Looking over some of the pages, I found moments where he'd isolate a line from your script like "I do it because it numbs me" and puts it with an image of Batman on top of a guy beating the crap out of him. There were ironic or thematic moments like that throughout. Did anything surprise you about the final product?

I said -- and I still maintain -- that everything you need to know about Batman is in his first appearance. It's obviously not all there because there are pieces missing -- things that have to come later. But so much of it is right there. It's all so nearby. But when I looked at what I'd written in my story, I had no idea how Chip was going to combine the two. I think it speaks to the character and how the genius of what Bill Finger and Bob Kane did there was so rich that as a result, there was so much from Chip to draw from.

When you look at what Chip came up with in his version, I really believe that page after page of that thing could be pulled out and made into posters. He does those Lichtenstein close-up moments that really is all Chip Kidd these days, and it's great.
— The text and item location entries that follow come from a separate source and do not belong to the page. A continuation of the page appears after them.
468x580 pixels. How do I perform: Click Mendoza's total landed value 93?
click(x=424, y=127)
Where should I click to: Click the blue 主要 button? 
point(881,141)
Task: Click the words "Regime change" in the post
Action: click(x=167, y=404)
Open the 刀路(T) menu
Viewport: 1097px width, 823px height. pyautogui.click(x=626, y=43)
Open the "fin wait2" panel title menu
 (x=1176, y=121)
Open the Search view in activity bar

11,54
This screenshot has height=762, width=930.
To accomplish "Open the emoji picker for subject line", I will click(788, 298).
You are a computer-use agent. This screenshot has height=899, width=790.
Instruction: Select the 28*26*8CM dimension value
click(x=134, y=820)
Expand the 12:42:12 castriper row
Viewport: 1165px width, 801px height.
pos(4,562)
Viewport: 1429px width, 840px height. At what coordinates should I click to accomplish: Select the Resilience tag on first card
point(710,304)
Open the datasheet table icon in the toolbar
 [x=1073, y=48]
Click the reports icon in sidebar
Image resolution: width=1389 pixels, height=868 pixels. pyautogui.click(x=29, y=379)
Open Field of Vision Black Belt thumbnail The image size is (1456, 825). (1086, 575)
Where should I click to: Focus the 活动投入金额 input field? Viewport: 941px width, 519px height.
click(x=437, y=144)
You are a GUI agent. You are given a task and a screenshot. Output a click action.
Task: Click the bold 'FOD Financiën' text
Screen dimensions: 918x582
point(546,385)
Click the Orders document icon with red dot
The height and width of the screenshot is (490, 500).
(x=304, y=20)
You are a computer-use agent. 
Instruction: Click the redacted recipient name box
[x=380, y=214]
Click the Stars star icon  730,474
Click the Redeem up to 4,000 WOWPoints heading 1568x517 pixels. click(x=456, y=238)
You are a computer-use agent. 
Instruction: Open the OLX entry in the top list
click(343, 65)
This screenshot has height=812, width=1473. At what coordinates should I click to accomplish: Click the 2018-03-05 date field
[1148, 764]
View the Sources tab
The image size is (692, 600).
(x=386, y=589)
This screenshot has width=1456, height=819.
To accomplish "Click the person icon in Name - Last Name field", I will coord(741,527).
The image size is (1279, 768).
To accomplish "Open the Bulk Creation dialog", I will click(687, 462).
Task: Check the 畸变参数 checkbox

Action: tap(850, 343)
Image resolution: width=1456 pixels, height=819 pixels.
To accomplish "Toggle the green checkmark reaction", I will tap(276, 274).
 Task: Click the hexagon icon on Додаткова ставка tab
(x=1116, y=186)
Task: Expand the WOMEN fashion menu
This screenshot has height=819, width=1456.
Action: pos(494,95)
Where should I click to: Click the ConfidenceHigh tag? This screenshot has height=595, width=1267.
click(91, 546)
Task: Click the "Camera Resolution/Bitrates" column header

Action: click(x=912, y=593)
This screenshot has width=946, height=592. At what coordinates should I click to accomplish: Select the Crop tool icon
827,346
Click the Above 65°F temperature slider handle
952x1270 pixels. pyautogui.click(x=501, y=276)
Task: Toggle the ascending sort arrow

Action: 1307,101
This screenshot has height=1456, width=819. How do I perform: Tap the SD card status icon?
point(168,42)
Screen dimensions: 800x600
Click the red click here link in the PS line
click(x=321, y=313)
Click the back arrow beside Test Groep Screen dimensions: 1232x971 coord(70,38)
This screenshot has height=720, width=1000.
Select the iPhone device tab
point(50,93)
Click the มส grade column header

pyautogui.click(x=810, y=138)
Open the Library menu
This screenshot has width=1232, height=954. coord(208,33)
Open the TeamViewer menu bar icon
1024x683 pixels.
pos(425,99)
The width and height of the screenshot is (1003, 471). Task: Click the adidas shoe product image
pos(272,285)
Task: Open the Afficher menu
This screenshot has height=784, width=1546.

It seems that between the novel, the TV show and the Batman gig you've had a lot of overlapping work of late. Did you write the book while filming the show?

I did. But it's really because even though people see the show more, it takes less time to do than the novel. We have a whole staff of the producers and people at the History Channel who provide me with resources. With the novel, it's only me. No one does that research but me. It was nice because there would occasionally be things I'd find on the show that I could then use in the book. Like the Knights of the Golden Circle was something I think I first came across in the novel research, but then we used it on an episode of the show, and I realized I could use it in both. One thing fed the other in this strange "snake swallowing its tail" way. I wish I was super organized where I could work on multiple things in one day, but the reality is that when I'm filming the show, I can only do the show. Then I go back to write the novel. But we've worked out the schedule so I can do one right after the other.

And now with the book tour, do you stop worrying about your next creative project until this whole cycle is over?

Yeah, I actually use the tour to dream up the next novel. I remember that I wrote the scripts for "The Archer's Quest" on tour for "The Millionaires." I came up with it, and then at every stop I'd be brainstorming with my friend Noah Cutler who I mentioned in the afterward to "Identity Crisis." But he and I at every tour stop at random book stores would go, "What if Ollie finds this?" or "What if Ollie finds that?" I remember being on a Texas TV show on the local news, and they were about to announce me to walk out and be interviewed, and I was calling Bob Schreck on the phone going, "I've got the idea. It's called 'The Archer's Quest.'" So the tour is a great time to let your brain wander, which I think is a thing that every writer should do.

And there's one thing happening on this tour that I have to blame Comic Book Resources for. I'm doing this Brian K. Vaughan event in LA. A few years ago, CBR had me interview Brian at the end of "Ex Machina" which was one of my favorite comics of all-time. So when my book publicists told me I was going to do an event in Los Angeles that I should invite another writer to, the first person I thought of was Brian. And thanks to you guys, I was able to convince him to do it through maximum guilt. [Laughter]

"The President's Shadow" is on sale now.